When I made the wrong command, the application registered hundreds of move jobs in its database. The developer said there is no way to cancel the jobs. If I restart peertube.service then it will notice the incomplete jobs and immediately resume them. I think I'm going to use btrfs next time so I can take a system snapshot before executing risky server commands.

connect your local system up to it with a vpn to traverse your nat

I need a little more detail on this. Here's my takeaway:

  1. Host an (e.g.) OpenVPN server on the webserver, after creating the proper certificate infrastructure.
  2. Connect as client from home PC.
  3. VPN Success. Now I can access each other on the local subnet that starts with a 10. or something.
  4. Mount home PC's NFS share on the webserver.
[-] farting_weedman@hexbear.net 3 points 2 weeks ago

Yeah that’s what I was thinking. Standing up openvpn especially is pretty well documented.

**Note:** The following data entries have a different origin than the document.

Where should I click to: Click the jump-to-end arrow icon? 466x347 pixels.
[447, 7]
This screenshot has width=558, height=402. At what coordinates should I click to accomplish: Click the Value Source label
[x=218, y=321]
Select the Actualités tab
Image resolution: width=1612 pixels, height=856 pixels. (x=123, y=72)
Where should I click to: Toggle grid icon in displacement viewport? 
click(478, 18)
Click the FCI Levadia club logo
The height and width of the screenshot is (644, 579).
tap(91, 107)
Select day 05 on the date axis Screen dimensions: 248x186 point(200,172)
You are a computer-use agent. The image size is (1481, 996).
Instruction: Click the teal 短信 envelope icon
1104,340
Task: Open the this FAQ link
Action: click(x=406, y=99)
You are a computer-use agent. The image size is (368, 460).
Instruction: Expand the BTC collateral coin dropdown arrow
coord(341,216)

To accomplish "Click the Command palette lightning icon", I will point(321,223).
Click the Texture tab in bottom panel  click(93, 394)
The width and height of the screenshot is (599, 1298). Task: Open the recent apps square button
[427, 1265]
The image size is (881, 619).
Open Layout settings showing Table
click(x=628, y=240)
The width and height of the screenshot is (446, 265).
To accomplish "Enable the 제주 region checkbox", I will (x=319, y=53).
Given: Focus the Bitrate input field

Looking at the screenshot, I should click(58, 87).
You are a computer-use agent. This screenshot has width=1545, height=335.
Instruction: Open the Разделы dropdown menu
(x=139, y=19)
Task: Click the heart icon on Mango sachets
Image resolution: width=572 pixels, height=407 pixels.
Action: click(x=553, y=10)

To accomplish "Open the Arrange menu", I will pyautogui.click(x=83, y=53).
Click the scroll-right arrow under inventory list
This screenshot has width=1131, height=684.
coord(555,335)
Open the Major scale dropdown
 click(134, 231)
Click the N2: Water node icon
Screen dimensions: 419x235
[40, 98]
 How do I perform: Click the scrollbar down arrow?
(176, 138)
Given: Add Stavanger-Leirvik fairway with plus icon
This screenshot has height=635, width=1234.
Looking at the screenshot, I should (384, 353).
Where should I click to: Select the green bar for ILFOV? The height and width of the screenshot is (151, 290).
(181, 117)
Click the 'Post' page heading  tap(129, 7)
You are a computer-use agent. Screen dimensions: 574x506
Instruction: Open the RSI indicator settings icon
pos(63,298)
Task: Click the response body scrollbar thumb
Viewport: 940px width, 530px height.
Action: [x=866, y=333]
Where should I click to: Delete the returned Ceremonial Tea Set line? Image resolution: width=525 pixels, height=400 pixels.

[-] Sickos@hexbear.net 1 points 2 weeks ago

So if I'm reading this right, the issue is going to be that when you revive peertube, it's going to resume trying to move stuff? Is it running in a container or directly on that machine?

[-] Sickos@hexbear.net 1 points 2 weeks ago* (last edited 2 weeks ago)

If I'm understanding this correctly, and keep in mind I know nothing of peertube, I'm just an old coder tearing through their source, you could break your config. Configure it not to use object storage and restart. If can't find the storage it's trying to move stuff from, it can't move that stuff.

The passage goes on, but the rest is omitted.